The rest of this paper is organized as follows. We first review the related work on SKQ and GPM in Sect. 2. Then we introduce the necessary concepts and formulate the focal problem of this paper in Sect. 3. Section 4 presents our solutions MCOPM, IR-MCOPM, MCPJoin algorithms. We report experimental results in Sect. 5 and conclude in Sect. 6.

2 Related Works

The most related works about spatial pattern matching are spatial keyword query and graph pattern matching. Below we analyze each of them in detail.

2.1 Spatial Keyword Query (SKQ)

In general, researches on SKQ issues can be roughly divided into two types. The first is m-Closest Keywords query [1, 11]. Given spatial data D, the mCK query returns a collection of objects that are spatially close to each other. The objects in the collection satisfy the m keywords specified by the user. [1] proposes an index structure of bR*-tree, and uses distance and keyword constraints to reduce the search space.

The second is the top-k SKQ. Top-k SKQ returns the objects with the highest sorting scores, determined by the sorting function, which takes into account both spatial proximity and text correlation [12]. In order to improve the efficiency of the query, some index structures are proposed, which can be divided into two types of structures depending on the method used. One is an R-Tree based index structure, such as: KR*-Tree [13], Hybrid Spatial-Keyword Indexing (SKI) [14], IR-tree [15], Spatial Inverted Index (S2I) [5], The other is a grid-based index structure, such as: Spatial-Keyword Inverted File (SKIF) [16]. In [17], the author used W-IBR-Tree (using keyword partitioning and inverted bitmaps to organize spatial objects) to solve the joint top-k SKQ problem. Recently, [18] proposed why the answer is why-not (SKQ), returning the result of the smallest modified query containing the expected answer. In [19], in order to improve the query efficiency in space, semantics and text dimensions, the NIQ-tree and LHQ-tree hybrid indexing methods are proposed, and the similarity in these three dimensions is used to prune the search space.

WRITTEN TASKS |
A. What does the related-work text on spatial keyword query name as an example of a grid-based index structure?
B. Please resume the related-work text on spatial keyword query, starting right after its final sentence.

COLLECTED DATA |

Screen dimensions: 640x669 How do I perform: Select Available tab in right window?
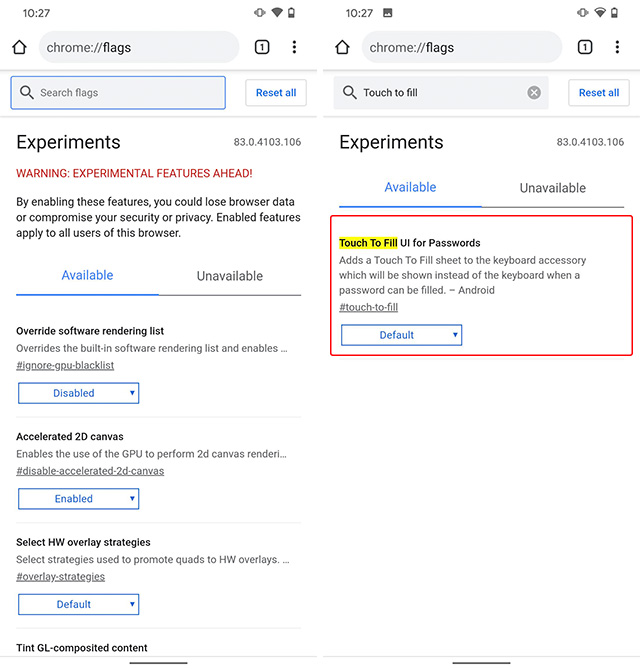410,188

PER-TASK ANSWERS |
A. Spatial-Keyword Inverted File (SKIF).

B.
However, our proposed MCOPS-SPM can more clearly reflect users’ needs. The MCOPS-SPM problem is also related to the multi-way spatial join [20]. In [21], the vertices in the data graph G are transformed into points in the vector space by the graph embedding method, which converts pattern matching queries into distance-based multi-paths-joining problems on vector space. However, in these solutions, the keyword attributes and multi-constraints between objects are not considered, so they cannot be directly applied to the MCOPS-SPM solution.

2.2 Graph Pattern Matching (GPM)

There are two types of GPM issues in the references. The first one is subgraph isomorphism [10, 22,23,24]. The subgraph isomorphism is an exact match between the data graph and the pattern graph. It aims to find the subgraph that exactly matches the pattern graph on the nodes and edges properties in the data graph [25]. [25] indicates that the subgraph isomorphism requires too strict conditions and poor scalability, and it is difficult to find a useful matching pattern in the data graph.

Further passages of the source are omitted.